Various factors can result in myalgia which is commonly known as muscle pain. It is important to understand how the muscle pain originated to make it easier to treat and relieve any discomfort.
Muscle tissue is made up of millions of individual muscle cells termed sarcomeres. The purpose of these sarcomeres is to lengthen and contract so that the skeleton can move. At the ends of sarcomeres are Z-discs which are the terminals of muscle cells. When you exercise muscle cells pull on these terminals and if done enough times with sufficient strain, it will lead to damage to the Z-discs and muscle cells as a unit. This type of microdamage is necessary to get bigger, and stronger muscles. Muscle cells need to go through this process of stress through exercise and also a time of recovery to be able to grow back bigger. This damage on a microscopic level led to inflammation and muscle soreness. This soreness is not a result of lactic acid, because lactic acid dissociates in less than a few seconds to produce lactate. [1] Studies have also found that blood lactate levels quickly return to pre-exercise levels after an intense workout long before soreness sets in.

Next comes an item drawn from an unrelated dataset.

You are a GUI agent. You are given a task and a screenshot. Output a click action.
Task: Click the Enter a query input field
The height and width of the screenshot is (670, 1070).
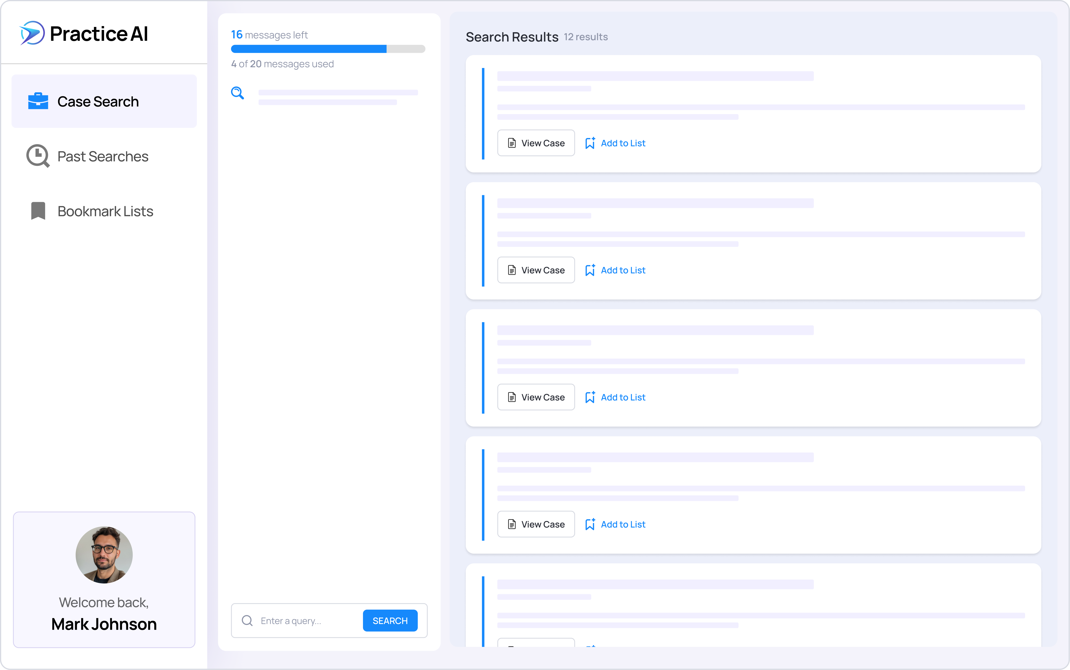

A lot of individuals experience muscle pain during or directly after strenuous exercise which feels like a burning sensation in a localized area of muscle tissue. This pain generally dissipates directly after a
workout. The cause of this type of pain is a strongly contracted isometric muscle. [2] In simpler terms, this is when a muscle is kept under tension in a stationary position. During the isometric contraction of a muscle, the blood vessels carrying oxygen and sources of energy are constricted. With insufficient amounts of oxygen being transported to the working muscle tissue, it will start relying on anaerobic (without oxygen) pathways for energy production. The waste products of this anaerobic pathway lead to acidosis which is the build-up of excess acidic compounds in bodily fluids. This acidic environment triggers the pain receptors in muscle tissue that is quite sensitive towards an increasingly acidic environment. This then results in the pain and burning sensation experienced. As soon as the isometric contraction ends, blood flow through the muscle tissue increases and flushes all the acidic metabolites out resulting in the pain dissipating. [2]
Delayed onset muscle soreness or DOMS is another type of muscle pain linked to exercise. It is generally experienced 24 to 72 hours after exercising. Pain and discomfort of this type are generally experienced when beginning a new type of exercise or after being out of exercise for a while. DOMS is a result of eccentric muscle contractions (muscle tissue elongating under tension). During this type of contraction greater mechanical stress is placed on muscle tissue leading to micro-tears in the tissue. This leads to inflammation, weakness, tenderness, and pain in the muscles worked. [2]
Muscle cramps are involuntary intense muscle spasms that have no exact or fully understood the cause.
There are two theories as to why muscle cramps could occur. The first is an electrolyte imbalance that is associated with changes in muscle temperature along with dehydration that affects electrolyte levels such as sodium within the body. Sodium can make the neuromuscular junction more excitable which leads to spontaneous intense muscle contractions. This can be treated by ingesting fluids and salt solutions, massaging the muscle and cold treatment. [2] The second theory is that muscle cramps are caused by altered neuromuscular control that results in the increased firing of motor neurons. The involuntary firing of motor neurons results in muscles that cramp.
If muscle pain lasts for longer than a few days, consult with your healthcare practitioner.